- **Stated task**
Copy the material below verbatim, from its first line through the line containing "pos(664,86)".

Source data:
-- -- --
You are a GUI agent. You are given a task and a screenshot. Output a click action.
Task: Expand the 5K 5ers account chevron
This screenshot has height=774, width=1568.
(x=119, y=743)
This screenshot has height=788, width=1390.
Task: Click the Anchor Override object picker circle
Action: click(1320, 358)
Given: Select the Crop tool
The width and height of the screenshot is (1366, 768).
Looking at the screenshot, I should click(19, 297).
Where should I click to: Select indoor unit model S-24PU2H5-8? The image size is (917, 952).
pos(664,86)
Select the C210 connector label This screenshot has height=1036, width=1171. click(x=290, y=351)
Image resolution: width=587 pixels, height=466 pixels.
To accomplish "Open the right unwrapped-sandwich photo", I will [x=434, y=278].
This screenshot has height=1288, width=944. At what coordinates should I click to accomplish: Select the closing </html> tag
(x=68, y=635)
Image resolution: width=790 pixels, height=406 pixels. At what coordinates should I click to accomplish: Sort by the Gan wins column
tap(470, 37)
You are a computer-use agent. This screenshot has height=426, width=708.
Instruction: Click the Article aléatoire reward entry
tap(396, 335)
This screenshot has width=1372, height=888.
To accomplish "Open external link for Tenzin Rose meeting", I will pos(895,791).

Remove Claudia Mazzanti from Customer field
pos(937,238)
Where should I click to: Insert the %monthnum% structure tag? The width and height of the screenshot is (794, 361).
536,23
-- -- --
- **The solution**
You are a GUI agent. You are given a task and a screenshot. Output a click action.
Task: Expand the 5K 5ers account chevron
This screenshot has height=774, width=1568.
(x=119, y=743)
This screenshot has height=788, width=1390.
Task: Click the Anchor Override object picker circle
Action: click(1320, 358)
Given: Select the Crop tool
The width and height of the screenshot is (1366, 768).
Looking at the screenshot, I should click(19, 297).
Where should I click to: Select indoor unit model S-24PU2H5-8? The image size is (917, 952).
pos(664,86)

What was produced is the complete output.